The records below need to be set down again exactly; their images stay out.

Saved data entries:

----------

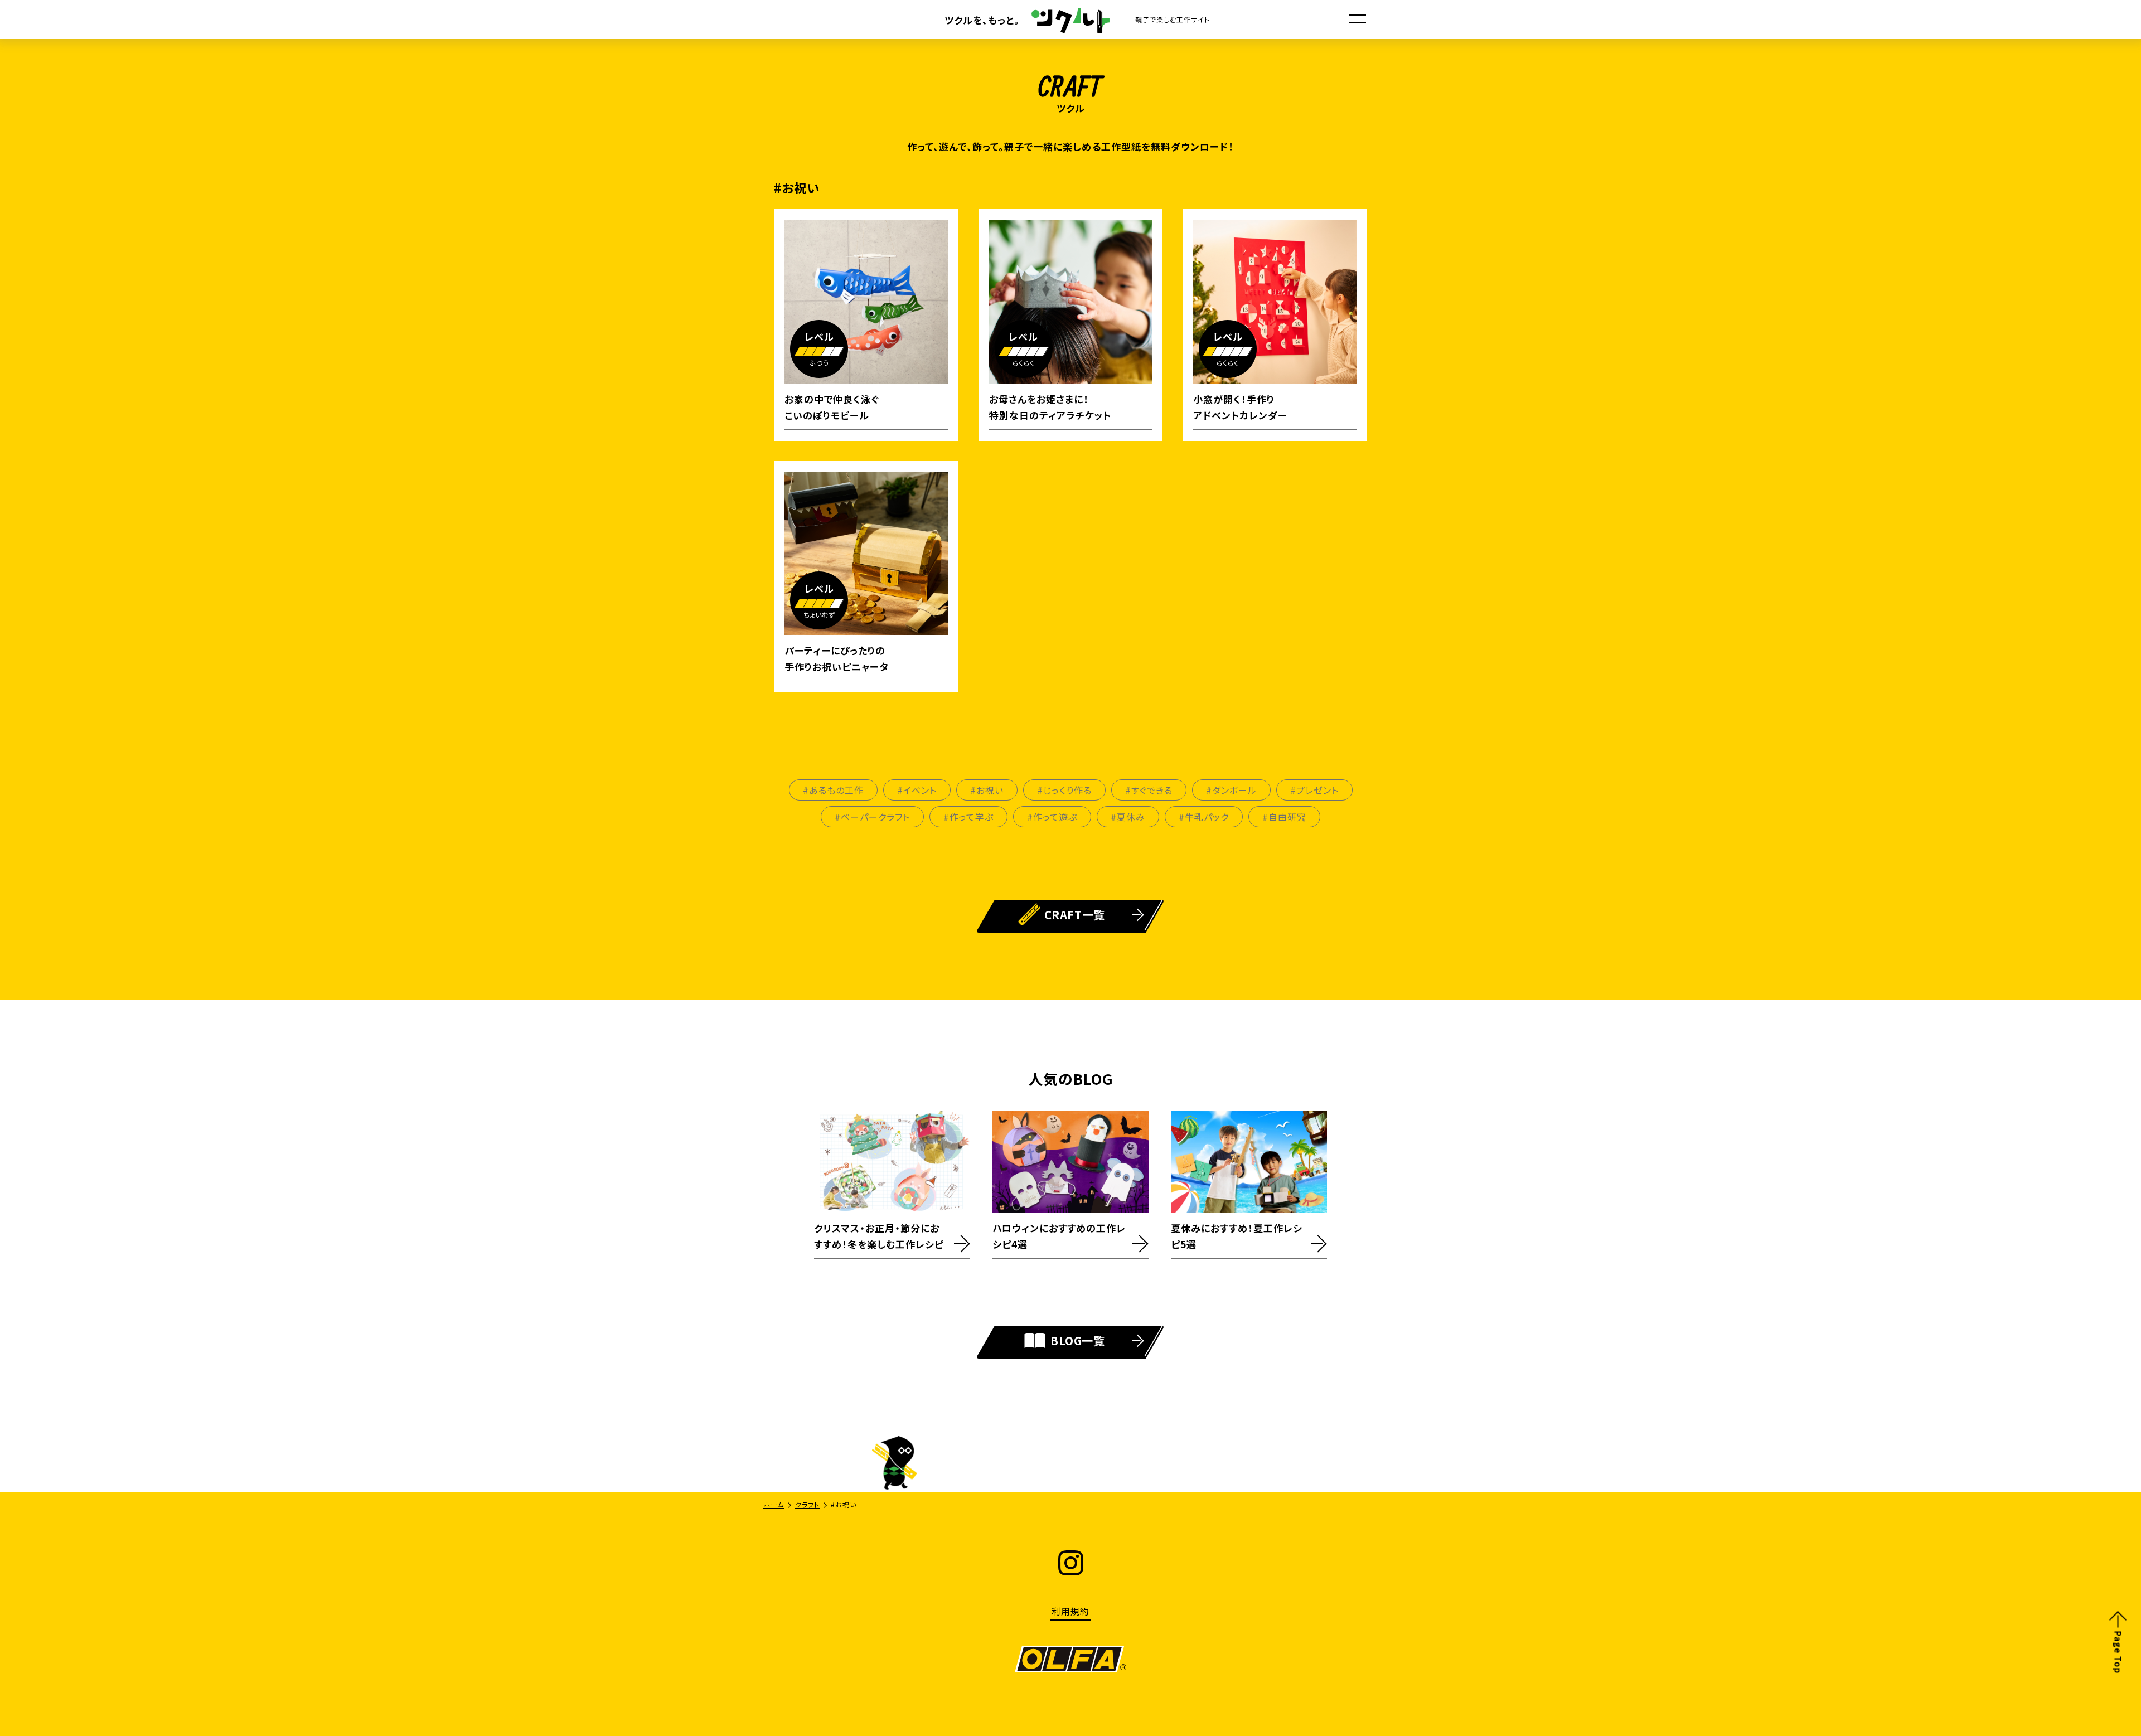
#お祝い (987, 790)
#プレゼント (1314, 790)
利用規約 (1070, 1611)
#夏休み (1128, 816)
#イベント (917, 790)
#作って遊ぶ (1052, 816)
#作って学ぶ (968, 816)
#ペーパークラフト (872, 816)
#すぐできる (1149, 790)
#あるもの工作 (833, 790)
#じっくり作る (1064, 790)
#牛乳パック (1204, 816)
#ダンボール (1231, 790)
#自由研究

----------

Answer to this task:
#お祝い (987, 790)
#プレゼント (1314, 790)
利用規約 (1070, 1611)
#夏休み (1128, 816)
#イベント (917, 790)
#作って遊ぶ (1052, 816)
#作って学ぶ (968, 816)
#ペーパークラフト (872, 816)
#すぐできる (1149, 790)
#あるもの工作 (833, 790)
#じっくり作る (1064, 790)
#牛乳パック (1204, 816)
#ダンボール (1231, 790)
#自由研究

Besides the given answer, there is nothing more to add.